DATASET I have to import the Titanic survival data set from: website [http://www.personal.psu.edu/dlp/w540/titanic540.csv]
I have to load all necessary packages. I don’t want to display any warning signs.
library(utils)
library(datasets)
library(magrittr)
library(dplyr)
##
## Attaching package: 'dplyr'
## The following objects are masked from 'package:stats':
##
## filter, lag
## The following objects are masked from 'package:base':
##
## intersect, setdiff, setequal, union
- This is a large data set (1309 observations), so I have chosen to hide the results. I don’t want to print all 1309 observations.

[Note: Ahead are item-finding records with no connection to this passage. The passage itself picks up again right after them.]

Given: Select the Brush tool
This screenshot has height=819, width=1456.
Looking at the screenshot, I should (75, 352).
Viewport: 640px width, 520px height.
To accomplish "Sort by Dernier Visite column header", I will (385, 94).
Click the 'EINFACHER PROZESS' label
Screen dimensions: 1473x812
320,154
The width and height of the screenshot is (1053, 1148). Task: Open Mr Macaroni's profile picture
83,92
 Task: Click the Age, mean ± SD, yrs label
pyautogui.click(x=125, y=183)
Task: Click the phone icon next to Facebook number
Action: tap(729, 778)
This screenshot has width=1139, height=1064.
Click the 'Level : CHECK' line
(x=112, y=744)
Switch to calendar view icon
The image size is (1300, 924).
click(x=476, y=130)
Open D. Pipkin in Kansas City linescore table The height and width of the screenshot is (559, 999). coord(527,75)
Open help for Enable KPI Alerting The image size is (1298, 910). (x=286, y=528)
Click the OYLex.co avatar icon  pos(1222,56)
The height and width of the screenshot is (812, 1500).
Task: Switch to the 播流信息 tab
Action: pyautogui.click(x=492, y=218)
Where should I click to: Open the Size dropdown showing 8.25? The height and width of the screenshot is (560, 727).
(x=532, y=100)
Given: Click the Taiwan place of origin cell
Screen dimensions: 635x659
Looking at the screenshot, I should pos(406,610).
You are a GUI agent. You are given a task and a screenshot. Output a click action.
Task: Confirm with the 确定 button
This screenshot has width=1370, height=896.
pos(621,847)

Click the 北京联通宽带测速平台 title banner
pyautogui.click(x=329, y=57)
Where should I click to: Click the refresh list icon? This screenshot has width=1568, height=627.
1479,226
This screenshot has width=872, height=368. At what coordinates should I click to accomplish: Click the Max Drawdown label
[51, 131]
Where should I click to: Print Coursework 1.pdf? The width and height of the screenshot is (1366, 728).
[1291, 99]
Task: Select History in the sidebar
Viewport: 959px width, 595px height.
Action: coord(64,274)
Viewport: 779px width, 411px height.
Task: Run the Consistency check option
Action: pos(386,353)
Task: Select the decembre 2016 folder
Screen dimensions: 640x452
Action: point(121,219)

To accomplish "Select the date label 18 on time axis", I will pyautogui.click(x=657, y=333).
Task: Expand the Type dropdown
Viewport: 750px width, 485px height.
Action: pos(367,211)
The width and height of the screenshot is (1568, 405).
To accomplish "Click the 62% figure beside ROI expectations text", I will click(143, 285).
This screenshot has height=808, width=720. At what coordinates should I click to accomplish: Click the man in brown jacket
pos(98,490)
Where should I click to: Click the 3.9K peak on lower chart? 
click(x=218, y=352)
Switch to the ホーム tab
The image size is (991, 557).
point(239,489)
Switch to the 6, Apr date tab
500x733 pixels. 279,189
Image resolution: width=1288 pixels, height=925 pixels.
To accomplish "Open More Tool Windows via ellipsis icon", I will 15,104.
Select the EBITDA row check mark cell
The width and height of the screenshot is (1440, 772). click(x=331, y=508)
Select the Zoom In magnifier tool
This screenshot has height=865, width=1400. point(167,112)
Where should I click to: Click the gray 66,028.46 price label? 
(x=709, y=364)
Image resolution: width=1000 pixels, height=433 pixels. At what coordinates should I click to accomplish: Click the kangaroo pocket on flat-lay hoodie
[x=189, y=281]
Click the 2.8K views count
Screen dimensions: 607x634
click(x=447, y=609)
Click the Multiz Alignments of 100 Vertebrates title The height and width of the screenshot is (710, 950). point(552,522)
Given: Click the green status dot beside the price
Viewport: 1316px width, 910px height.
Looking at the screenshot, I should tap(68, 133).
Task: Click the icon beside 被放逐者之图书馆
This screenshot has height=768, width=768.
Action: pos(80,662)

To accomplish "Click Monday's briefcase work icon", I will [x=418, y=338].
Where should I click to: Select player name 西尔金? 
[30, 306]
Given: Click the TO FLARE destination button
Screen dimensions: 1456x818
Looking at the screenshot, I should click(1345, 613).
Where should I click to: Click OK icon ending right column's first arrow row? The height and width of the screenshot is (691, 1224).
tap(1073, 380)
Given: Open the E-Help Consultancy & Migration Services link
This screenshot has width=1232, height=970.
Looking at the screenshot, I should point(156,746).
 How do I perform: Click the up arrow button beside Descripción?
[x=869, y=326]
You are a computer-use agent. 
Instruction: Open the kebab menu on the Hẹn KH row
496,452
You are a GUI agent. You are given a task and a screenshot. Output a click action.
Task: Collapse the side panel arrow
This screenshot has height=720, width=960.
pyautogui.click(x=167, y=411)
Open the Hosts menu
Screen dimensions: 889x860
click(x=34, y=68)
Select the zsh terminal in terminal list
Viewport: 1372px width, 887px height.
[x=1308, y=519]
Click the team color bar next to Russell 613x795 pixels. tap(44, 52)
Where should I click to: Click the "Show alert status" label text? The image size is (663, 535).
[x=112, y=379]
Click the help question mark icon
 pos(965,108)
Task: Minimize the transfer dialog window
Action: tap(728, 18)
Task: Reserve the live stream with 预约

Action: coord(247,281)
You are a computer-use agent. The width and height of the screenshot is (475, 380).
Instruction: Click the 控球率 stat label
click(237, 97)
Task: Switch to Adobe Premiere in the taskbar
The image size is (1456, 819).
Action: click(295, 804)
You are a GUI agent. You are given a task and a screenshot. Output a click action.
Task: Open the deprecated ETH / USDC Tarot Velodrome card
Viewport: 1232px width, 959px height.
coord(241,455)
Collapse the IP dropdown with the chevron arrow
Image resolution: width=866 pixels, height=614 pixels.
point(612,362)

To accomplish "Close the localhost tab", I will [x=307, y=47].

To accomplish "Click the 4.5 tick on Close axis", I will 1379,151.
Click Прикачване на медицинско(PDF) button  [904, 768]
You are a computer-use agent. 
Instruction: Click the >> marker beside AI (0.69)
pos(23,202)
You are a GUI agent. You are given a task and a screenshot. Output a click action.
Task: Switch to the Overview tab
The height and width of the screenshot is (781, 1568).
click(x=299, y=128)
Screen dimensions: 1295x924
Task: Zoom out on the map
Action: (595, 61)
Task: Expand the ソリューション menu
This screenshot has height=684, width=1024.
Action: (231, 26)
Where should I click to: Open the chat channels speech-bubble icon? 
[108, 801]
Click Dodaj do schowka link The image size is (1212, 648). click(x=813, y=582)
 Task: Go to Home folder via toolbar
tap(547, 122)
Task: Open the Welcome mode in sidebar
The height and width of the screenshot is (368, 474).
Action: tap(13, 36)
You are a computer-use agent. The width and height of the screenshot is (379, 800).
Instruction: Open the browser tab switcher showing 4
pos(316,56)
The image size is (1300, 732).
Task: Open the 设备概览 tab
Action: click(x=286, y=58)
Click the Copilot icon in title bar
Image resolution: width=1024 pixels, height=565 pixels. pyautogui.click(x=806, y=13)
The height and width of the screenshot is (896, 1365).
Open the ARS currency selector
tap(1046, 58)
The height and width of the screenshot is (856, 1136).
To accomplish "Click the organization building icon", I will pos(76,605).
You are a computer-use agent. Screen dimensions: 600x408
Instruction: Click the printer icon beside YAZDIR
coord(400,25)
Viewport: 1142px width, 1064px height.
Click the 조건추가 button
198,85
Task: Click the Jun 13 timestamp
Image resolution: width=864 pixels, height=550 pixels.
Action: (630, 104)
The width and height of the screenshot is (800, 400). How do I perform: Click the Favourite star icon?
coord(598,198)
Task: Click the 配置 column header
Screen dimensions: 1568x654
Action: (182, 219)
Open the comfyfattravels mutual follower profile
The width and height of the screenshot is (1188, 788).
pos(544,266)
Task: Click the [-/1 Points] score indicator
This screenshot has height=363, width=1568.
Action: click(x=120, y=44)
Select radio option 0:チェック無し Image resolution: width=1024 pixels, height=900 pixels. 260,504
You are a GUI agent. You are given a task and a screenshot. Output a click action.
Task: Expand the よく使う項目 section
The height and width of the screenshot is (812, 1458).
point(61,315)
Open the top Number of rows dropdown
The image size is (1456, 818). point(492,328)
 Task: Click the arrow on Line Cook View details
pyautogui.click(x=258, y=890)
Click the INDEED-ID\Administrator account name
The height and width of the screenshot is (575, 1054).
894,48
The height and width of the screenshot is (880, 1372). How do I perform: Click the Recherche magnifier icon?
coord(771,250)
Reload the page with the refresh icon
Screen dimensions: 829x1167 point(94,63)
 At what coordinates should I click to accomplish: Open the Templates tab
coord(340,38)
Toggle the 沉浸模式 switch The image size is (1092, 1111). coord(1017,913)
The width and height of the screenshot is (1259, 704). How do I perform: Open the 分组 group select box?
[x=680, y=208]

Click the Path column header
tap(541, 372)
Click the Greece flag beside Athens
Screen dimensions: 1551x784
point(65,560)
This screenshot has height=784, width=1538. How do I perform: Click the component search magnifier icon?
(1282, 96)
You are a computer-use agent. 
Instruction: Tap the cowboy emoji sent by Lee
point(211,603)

titanic <- read.csv("http://www.personal.psu.edu/dlp/w540/titanic540.csv")
titanic
To convert the data set, I need to use the tbl_df function in the tibble package. So I’ll load the package and use the function.
library(tibble)
## Warning: package 'tibble' was built under R version 3.4.1
titanic.tbl <- tbl_df(titanic)
titanic.tbl
## # A tibble: 1,309 x 8
## pclass survived sex age sibsp parch fare embarked
## <int> <int> <fctr> <int> <int> <int> <dbl> <fctr>
## 1 1 1 female 29 0 0 211.34 S
## 2 1 1 male 1 1 2 151.55 S
## 3 1 0 female 2 1 2 151.55 S
## 4 1 0 male 30 1 2 151.55 S
## 5 1 0 female 25 1 2 151.55 S
## 6 1 1 male 48 0 0 26.55 S
## 7 1 1 female 63 1 0 77.96 S
## 8 1 0 male 39 0 0 0.00 S
## 9 1 1 female 53 2 0 51.48 S
## 10 1 0 male 71 0 0 49.50 C
## # ... with 1,299 more rows
- I can do this in several different ways.
- First I’ll get the structure and summary of the data to figure out the variable types and see if any data is missing.
str(titanic.tbl)
## Classes 'tbl_df', 'tbl' and 'data.frame': 1309 obs. of 8 variables:
## $ pclass : int 1 1 1 1 1 1 1 1 1 1 ...
## $ survived: int 1 1 0 0 0 1 1 0 1 0 ...
## $ sex : Factor w/ 2 levels "female","male": 1 2 1 2 1 2 1 2 1 2 ...
## $ age : int 29 1 2 30 25 48 63 39 53 71 ...
## $ sibsp : int 0 1 1 1 1 0 1 0 2 0 ...
## $ parch : int 0 2 2 2 2 0 0 0 0 0 ...
## $ fare : num 211 152 152 152 152 ...
## $ embarked: Factor w/ 4 levels "","C","Q","S": 4 4 4 4 4 4 4 4 4 2 ...
summary(titanic.tbl)
## pclass survived sex age
## Min. :1.000 Min. :0.000 female:466 Min. : 0.0
## 1st Qu.:2.000 1st Qu.:0.000 male :843 1st Qu.:21.0
## Median :3.000 Median :0.000 Median :28.0
## Mean :2.295 Mean :0.382 Mean :29.9
## 3rd Qu.:3.000 3rd Qu.:1.000 3rd Qu.:39.0
## Max. :3.000 Max. :1.000 Max. :80.0
## NA's :263
## sibsp parch fare embarked
## Min. :0.0000 Min. :0.000 Min. : 0.00 : 2
## 1st Qu.:0.0000 1st Qu.:0.000 1st Qu.: 7.90 C:270
## Median :0.0000 Median :0.000 Median : 14.45 Q:123
## Mean :0.4989 Mean :0.385 Mean : 33.30 S:914
## 3rd Qu.:1.0000 3rd Qu.:0.000 3rd Qu.: 31.28
## Max. :8.0000 Max. :9.000 Max. :512.33
## NA's :1
From the summary I gather that no values are missing for the ‘survived’ variable.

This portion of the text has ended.